Network 1:27 has been a crucial source of information and support among Christian adoption and foster care agencies, said Samuel, the group’s current president. The members meet annually, hearing from experts on a wide range of topics as they share resources and support one another.
“We’ve kind of diversified over the years, but it’s all rooted in and surrounded by the family and trying to care for children that need care.”
“We understand each other, and we share a commonness among us, yet we’re all from different states,” Samuel said. “We’ve kind of diversified over the years, but it’s all rooted in and surrounded by the family and trying to care for children that need care.”
Moore said that camaraderie among Network 1:27 members is as valuable as anything else it provides.
“I look forward to spending time with the brothers and sisters in Christ,” he said. At a typical state-level conference, “There’s no one ‘talking God.’ There’s no one talking about morality. They’re just talking about the dos and don’ts.”
Stiles said he believes the Fulton case and the resulting decision have highlighted the importance of cooperation among Christian foster care and adoption agencies.
Because of the lack of a denominational structure, that’s particularly true for those associated with Churches of Christ, he said.
“These are far-flung and in every state. And I think being part of Network 1:27 is absolutely vital to the long-term sustainability of Christian-affiliated foster care. If they try to act on their own, I think it’s just too easy for all of these other entities who are pushing funding terms and conditions on them to say, ‘Well, we just don’t make those kinds of exceptions.’”

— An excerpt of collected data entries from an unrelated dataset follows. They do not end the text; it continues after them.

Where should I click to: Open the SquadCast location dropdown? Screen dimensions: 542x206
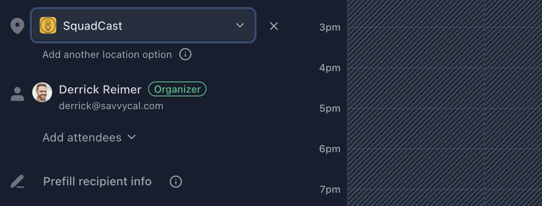coord(240,26)
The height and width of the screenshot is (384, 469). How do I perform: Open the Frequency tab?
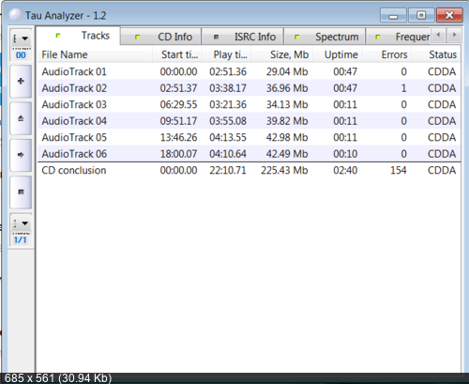coord(399,37)
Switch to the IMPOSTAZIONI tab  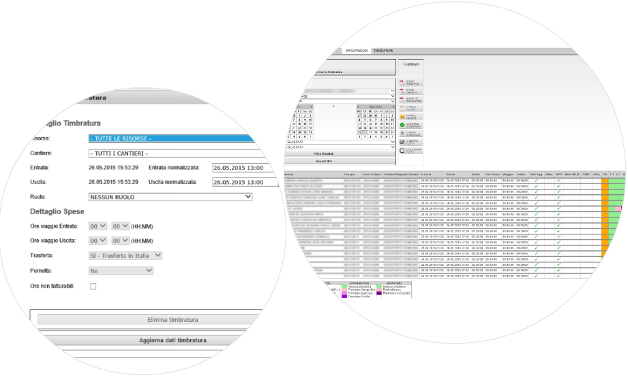pyautogui.click(x=357, y=51)
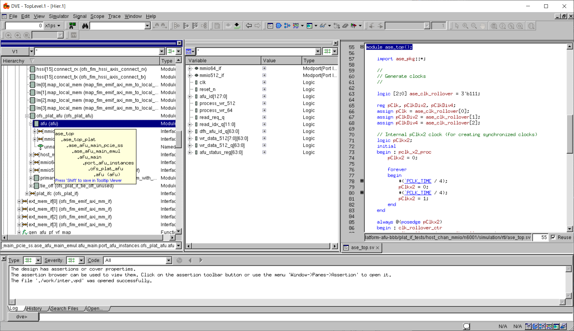Click the back arrow navigation icon

[x=249, y=26]
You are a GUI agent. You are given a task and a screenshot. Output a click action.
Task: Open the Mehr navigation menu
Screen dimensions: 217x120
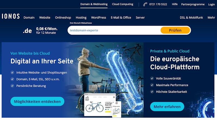pyautogui.click(x=211, y=18)
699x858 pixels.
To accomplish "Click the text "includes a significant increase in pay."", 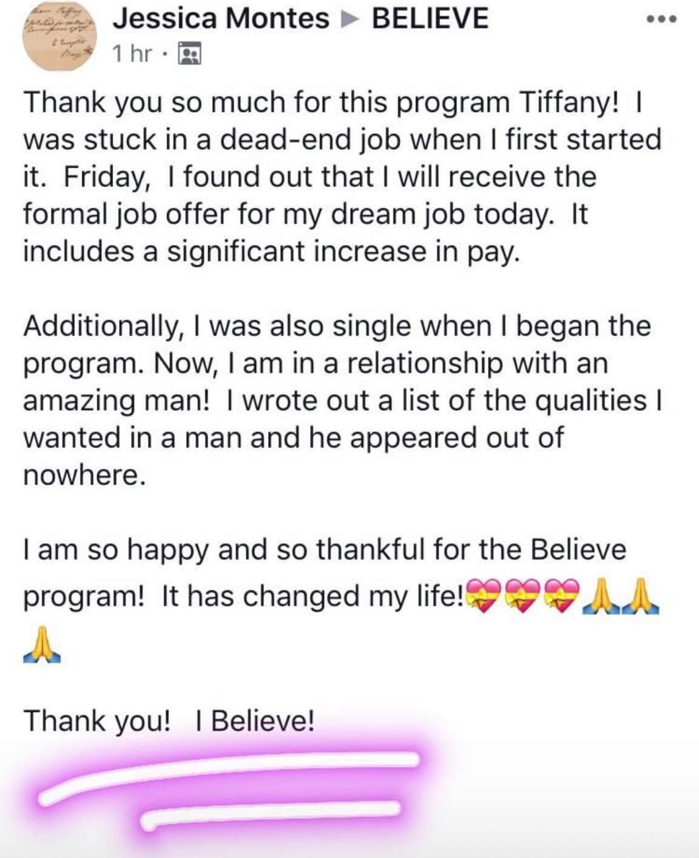I will (x=272, y=252).
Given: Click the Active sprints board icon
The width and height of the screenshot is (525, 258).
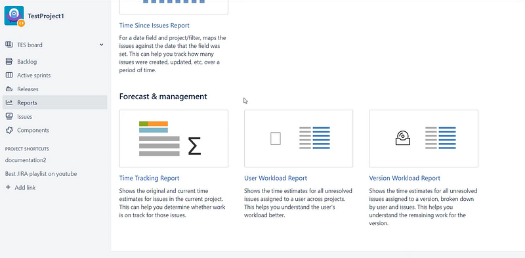Looking at the screenshot, I should (9, 75).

As caring for children becomes more complicated and organizations adapt to changing needs, Agape in Nashville’s Means said he expects significantly more discussion among agencies about the recent legal decision and related challenges.
“This thing that happened in Fulton — it’s a good decision. It’s an important decision. It’s a helpful decision,” he said. “But it’s not the decision we need ultimately. That’s going to come later.”
KENNETH PYBUS is an associate professor and chair of journalism and mass communication at Abilene Christian University in Texas and a First Amendment lawyer.